Please seek help, and support.

NothingsLeft · 19/09/2013 12:19

If you live in a macho dominated culture I would do some research on counsellors and find one that is better suited to your situation.

Being married for 40 years is no indication of happiness. His wife could be miserable and he may be completely unaware.

NothingsLeft · 19/09/2013 12:19

X post Smile

Snowflaked · 19/09/2013 14:07

Are you really saying that cutting off contact with the only person I trust and know who might be able to help me is the best way forwards?

OP posts:
MadBusLady · 19/09/2013 14:13

I don't think he is helping you.

Why does leaving the marriage mean "leaving the children"? Obviously it doesn't mean that. So I assume what he really means is that he believes in two parent families, broken homes are the devil's work and all that bollocks.

MadBusLady · 19/09/2013 14:17

Is there anything you've said to the counsellor that he has been even slightly alarmed about? Any of the things you've told us here about unprotected sex without consent, angry texts because you go out, turning the children against you etc?

GettingStrong · 19/09/2013 15:00

How do you think he is helping you?

From what you have said, it sounds like you may be in a country where women's rights are viewed quite differently to the UK. So, in that context, I wonder if a female counsellor would be more helpful for you.

Offred · 19/09/2013 15:15

No, not suggesting you lose your only support. We're suggesting this counsellor, as others have said, may be less than supportive if he is encouraging you to stay in this abusive relationship and guilting you about the children and if that is what is going on it is not likely to help you, possibly likely to harm you.

We're suggesting, kindly and gently hopefully, that you should try to find some specialist support for women in abusive relationships whether or not you continue with this particular counsellor.

I think we all understand that the realisation that you are being abused is very hard as is taking any action over it and that it will be likely that it will take you a long whole to work through all this stuff in your mind as well as your life. It may not even be now, you might come back to it a couple of years from now even.

Us, as people on the otherside, and people who want to help are only coming across urgently because of our concern and our knowledge of how much better your life and your dc's lives could be. I hope you don't think that is rude and presumptious btw.

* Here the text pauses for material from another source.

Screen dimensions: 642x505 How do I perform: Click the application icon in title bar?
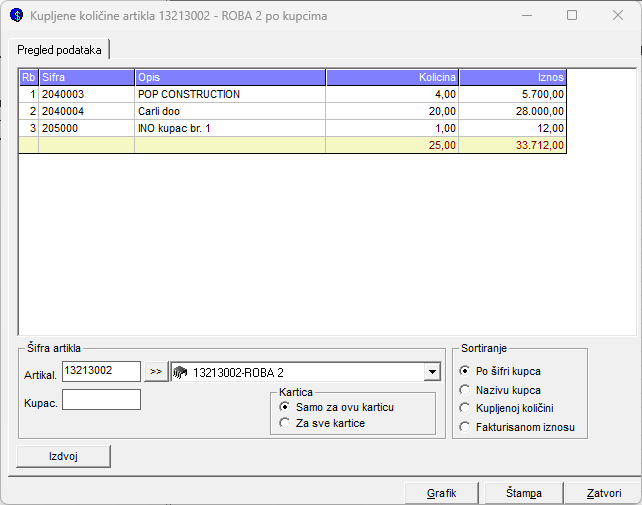coord(16,16)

You sound like an absolutely lovely person, a wonderful and caring wife and mother with a lot to offer a partner, children and the working world and my heart breaks for you that you spend all your time being made to feel like a terrible failure. He is now inside your head you see, that's how it works.

:(

photoretoucher · 19/09/2013 17:39

Bloody hell - this is one of the saddest threads I've ever read here!

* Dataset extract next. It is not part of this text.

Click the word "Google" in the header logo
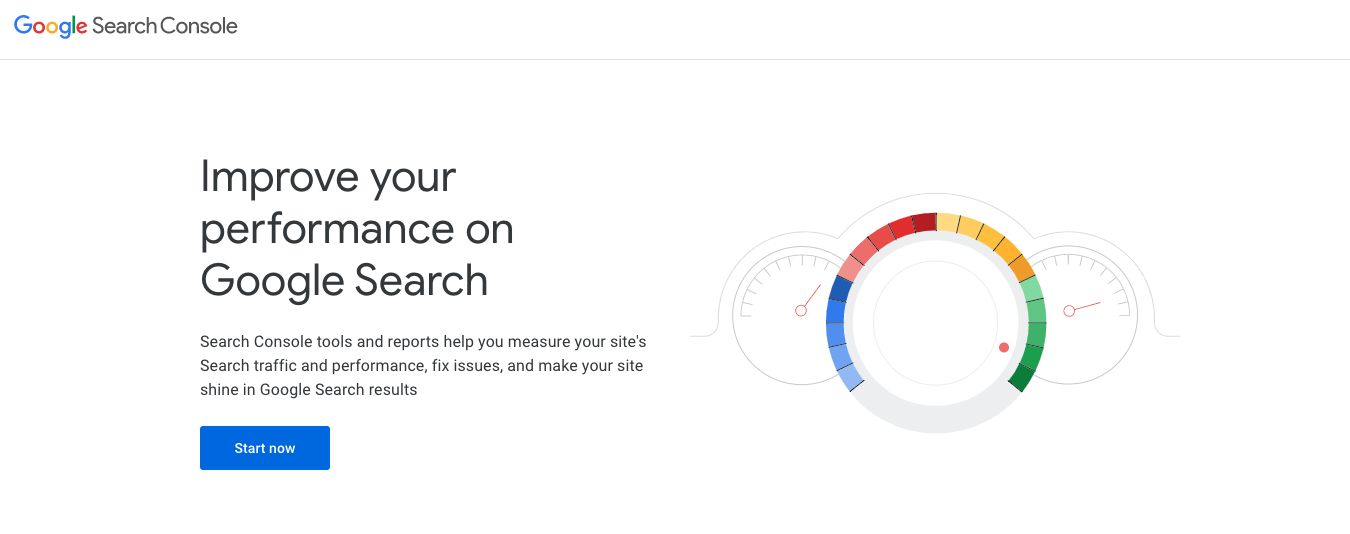1350x534 pixels. pyautogui.click(x=50, y=26)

Sweetheart, your self esteem is at zero. You & your little ones deserve so much more xxx

Snowflaked · 19/09/2013 17:54

I haven't spoken to him since I sent him what I wrote in the first post. I have no worries that the counsellor is not qualified enough. He knows how I think. He also knows my exact circumstances and knows that leaving the marriage would entail leaving the children. I am not willing to go into further details in case it identifies me, you will either have to believe me or not.

OP posts:
Offred · 19/09/2013 18:19

It does sound like you are in a middle eastern country. Although it would I'm sure be very difficult nothing is impossible.

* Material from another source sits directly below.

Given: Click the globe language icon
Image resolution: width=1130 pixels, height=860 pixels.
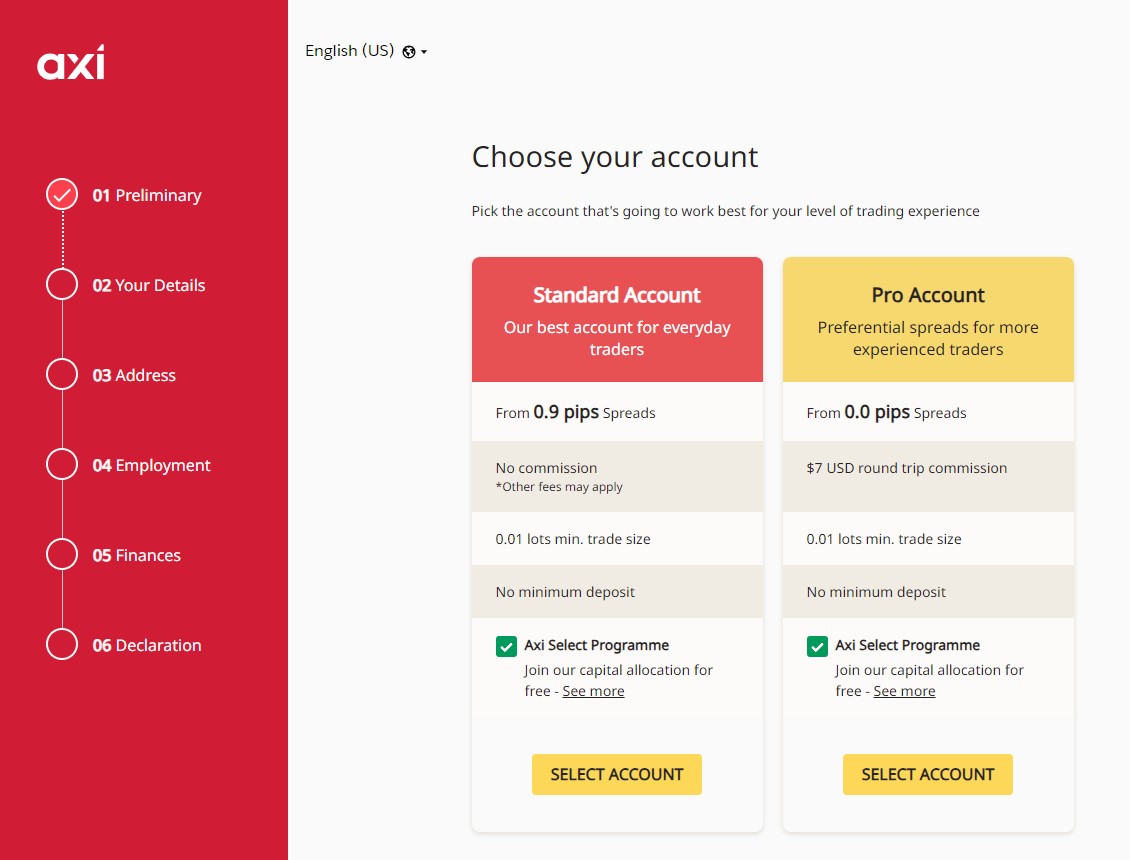Looking at the screenshot, I should (409, 52).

I suppose we weren't saying that your counsellor was under qualified but more that he doesn't seem to be offering any practical solutions to your situation and instead perhaps encouraging you to stay.

Obviously it is very difficult to talk about it when we don't know where you are but understand your reasoning.

Make sure you are clearing histories, logging out and using private browsing if you are very concerned about him finding the thread also if you pm me I will tell you a place to post that is more private.

Offred · 19/09/2013 18:24

And I'm sorry if you are worrying that we don't believe the situation is as serious as it is re the children. It's not that it's purely just because you aren't able to state where you are. We all absolutely understand btw about not giving away identifying details.